Max Planck Institute of Microstructure Physics, Weinberg 2, 06120 Halle (Saale), Germany.
ACS Nano. 2011 Jul 26;5(7):6032-8. doi: 10.1021/nn2018528. Epub 2011 Jun 23.
Spontaneous polarization of ferroelectric materials has been for a long time proposed as binary information support, but it suffers so far from destructive readout. A nondestructive resistive readout of the ferroelectric polarization state in a metal-ferroelectric-metal capacitor would thus be advantageous for data storage applications.

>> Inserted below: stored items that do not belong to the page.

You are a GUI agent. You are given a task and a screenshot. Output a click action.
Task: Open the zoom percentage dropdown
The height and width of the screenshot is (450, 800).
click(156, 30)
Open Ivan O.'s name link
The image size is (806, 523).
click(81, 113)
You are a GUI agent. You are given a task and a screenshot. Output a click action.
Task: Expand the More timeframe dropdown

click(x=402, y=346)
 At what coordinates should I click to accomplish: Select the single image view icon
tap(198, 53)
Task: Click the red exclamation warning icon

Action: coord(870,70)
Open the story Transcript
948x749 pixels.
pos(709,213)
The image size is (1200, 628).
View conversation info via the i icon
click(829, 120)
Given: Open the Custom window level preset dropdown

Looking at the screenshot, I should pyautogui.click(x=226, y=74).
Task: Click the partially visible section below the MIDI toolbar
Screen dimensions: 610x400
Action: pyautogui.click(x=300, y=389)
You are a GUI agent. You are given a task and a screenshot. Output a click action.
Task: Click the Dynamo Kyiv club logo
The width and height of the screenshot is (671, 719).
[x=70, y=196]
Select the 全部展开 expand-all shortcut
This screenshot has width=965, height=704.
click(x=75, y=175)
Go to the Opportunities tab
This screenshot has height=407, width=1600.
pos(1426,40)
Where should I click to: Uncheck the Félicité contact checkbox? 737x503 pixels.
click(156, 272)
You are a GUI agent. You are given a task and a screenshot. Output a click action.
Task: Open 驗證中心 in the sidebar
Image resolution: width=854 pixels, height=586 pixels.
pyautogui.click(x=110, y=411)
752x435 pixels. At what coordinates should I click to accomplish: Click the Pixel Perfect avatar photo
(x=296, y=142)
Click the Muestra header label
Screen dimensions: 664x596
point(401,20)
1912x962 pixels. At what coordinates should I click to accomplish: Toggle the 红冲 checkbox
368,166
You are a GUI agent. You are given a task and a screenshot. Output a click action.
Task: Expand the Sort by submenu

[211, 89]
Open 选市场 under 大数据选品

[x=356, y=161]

Combing conducting force microscopy and piezoelectric force microscopy, we unambiguously show that ferroelectric polarization direction and resistance state are correlated for epitaxial ferroelectric Pb(Zr(0.2)Ti(0.8))O(3) nanoscale capacitors prepared by self-assembly methods. For intermediate ferroelectric layer thickness (∼9 nm) sandwiched between copper and La(0.7)Sr(0.3)MnO(3) electrodes we achieved giant electroresistance with a resistance ratio of >1500 and high switching current densities (>10 A/cm(2)) necessary for effective resistive readout. The present approach uses metal-ferroelectric-metal devices at room temperature and, therefore, significantly advances the use of ferroelectric-based resistive switching.
铁电材料的自发极化长期以来被提议作为二进制信息支持,但迄今为止,它受到破坏性读出的困扰。因此,在金属-铁电体-金属电容器中对铁电极化状态进行非破坏性电阻读出对于数据存储应用是有利的。结合导电力显微镜和压电力显微镜,我们明确地表明,对于通过自组装方法制备的外延铁电 Pb(Zr(0.2)Ti(0.8))O(3)纳米级电容器,铁电极化方向和电阻状态是相关的。对于夹在铜和 La(0.7)Sr(0.3)MnO(3)电极之间的中间铁电层厚度(约 9nm),我们实现了具有>1500 的大电阻比和有效电阻读出所需的高开关电流密度(>10A/cm(2))的巨大电电阻。本方法在室温下使用金属-铁电体-金属器件,因此显著推进了基于铁电体的电阻开关的应用。